Not yet, but I did tell her when I took French 101 three times so she feels confidence.

That’s great. Sweet. This is all very interesting. Any last thoughts about learning as a kid and how it impacts working and creating as an adult?

If when you learned as a kid you just had fun and was excited about learning new things, the best thing we can do is to try to keep that. I will say it’s not very often to find people at work who still do what I do. It’s not just work related, I decided I wanted to learn to sing the blues. You get a lot of people who admire you for it, but then you say “Just try it, I took an online class. I’m not good at it, I suck at it. I’m just doing it because I thought it might be fun.” But somehow when you get to adulthood a lot of that random learning or fun just trying things, it goes away. The biggest thing is to keep it, I think. 

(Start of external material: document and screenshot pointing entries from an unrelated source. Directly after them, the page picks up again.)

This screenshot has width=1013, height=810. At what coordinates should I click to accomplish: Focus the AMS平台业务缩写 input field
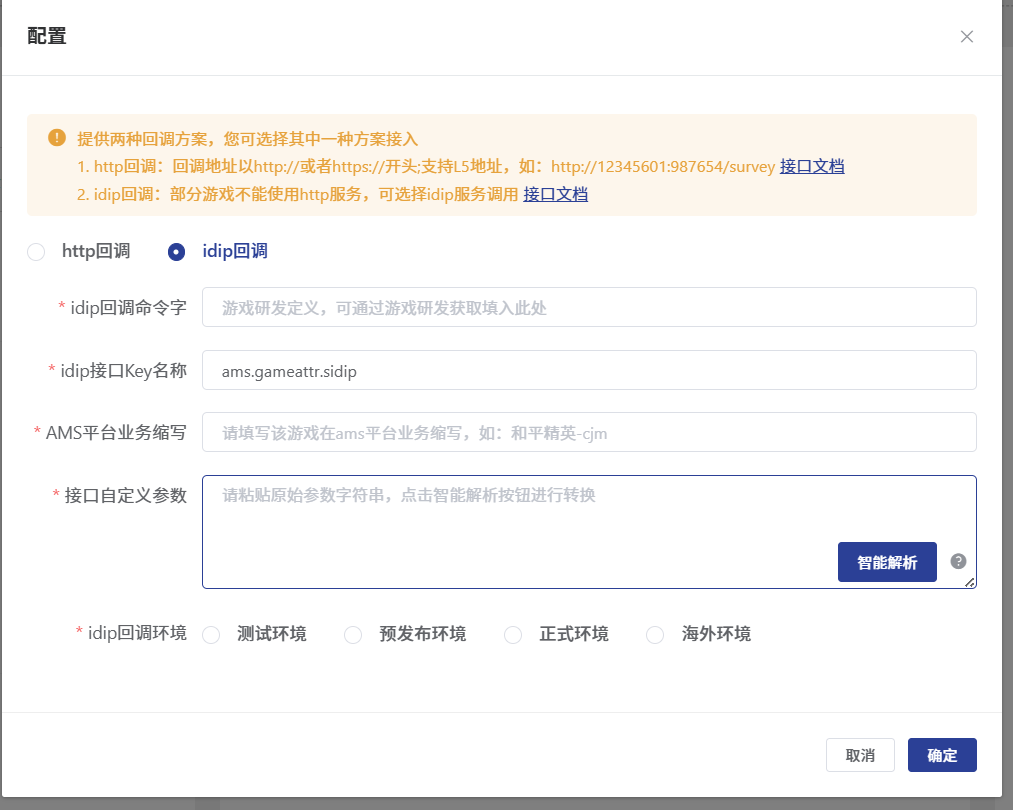(x=588, y=433)
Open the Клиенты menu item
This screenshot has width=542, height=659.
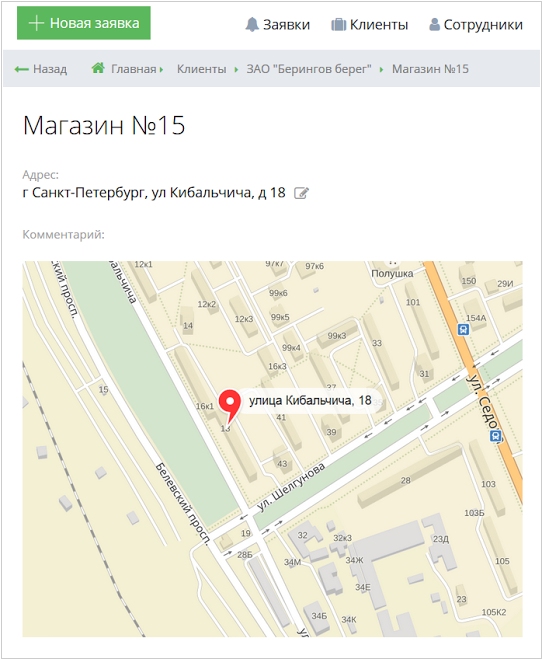[x=370, y=25]
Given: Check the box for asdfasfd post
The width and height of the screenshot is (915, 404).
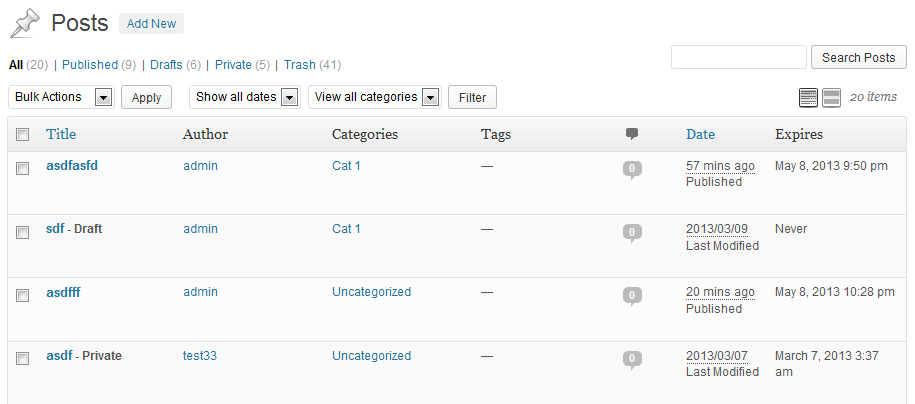Looking at the screenshot, I should [23, 169].
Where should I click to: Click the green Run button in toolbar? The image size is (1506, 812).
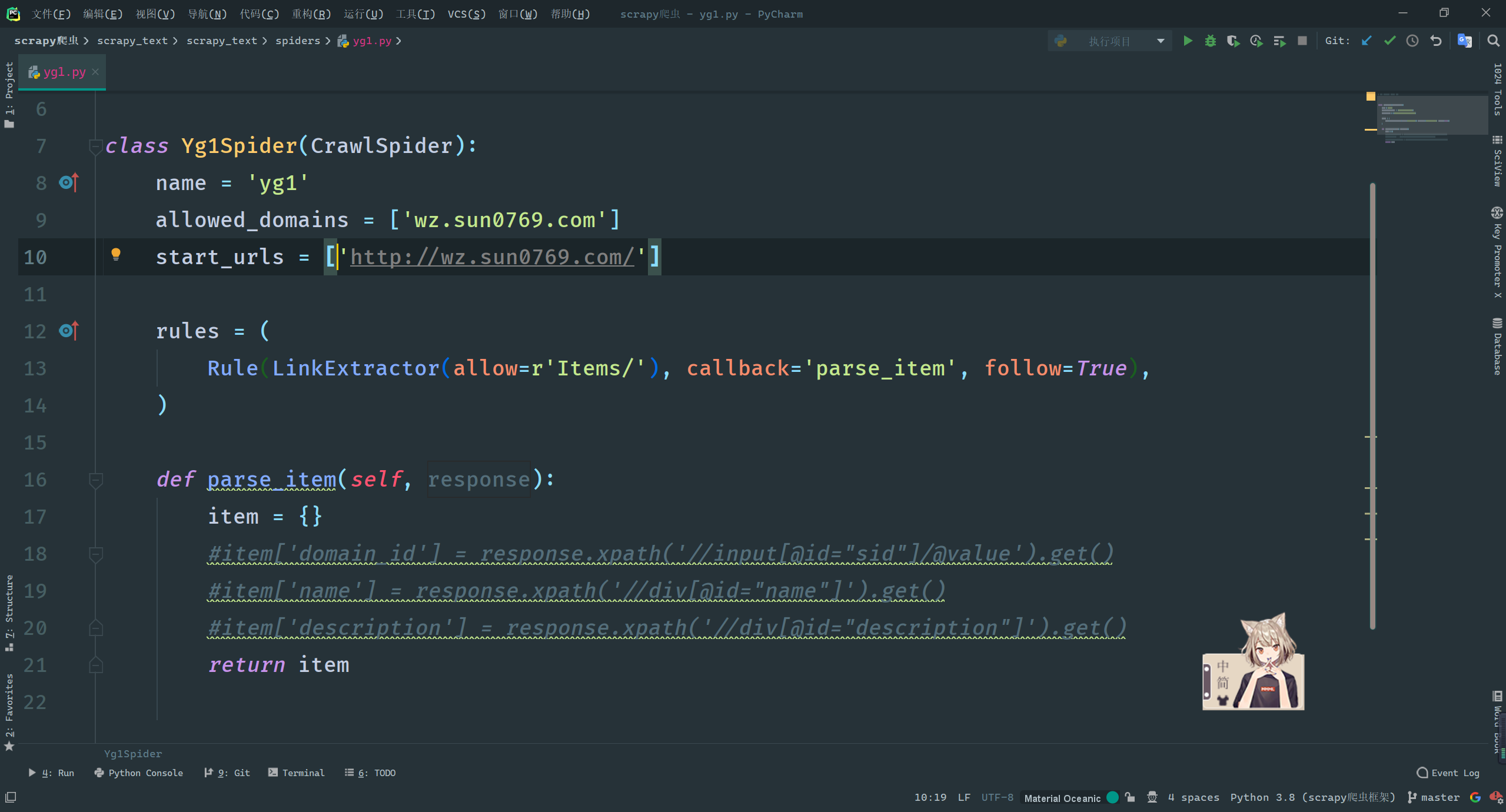(1188, 41)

That’s a great reminder. I feel like the pandemic has brought back some of that for folks. I’m taking an herbalism class right now, I learned how to play the piano while I was pregnant. It had nothing to do with work at all.

Yeah exactly, maybe the pandemic kick started more of the adults learning. Not in the up-skilling, not in the re-skilling, just learning for learning’s sake. 

Great, thank you so much for taking the time to talk to me.

No problem, this has been fun.

Yuying is a Chief Product Officer in the EdTech space with a passion for applied-AI to improve learner experience and scale for growth. Ms. Chen-Wynn bridges the gap between education and parenting as a personal mission. She is the mother of 3 kids 11, 13, 15 and worries everyday about preparing them for an unknown future.  She is also a competitive ballroom dancer.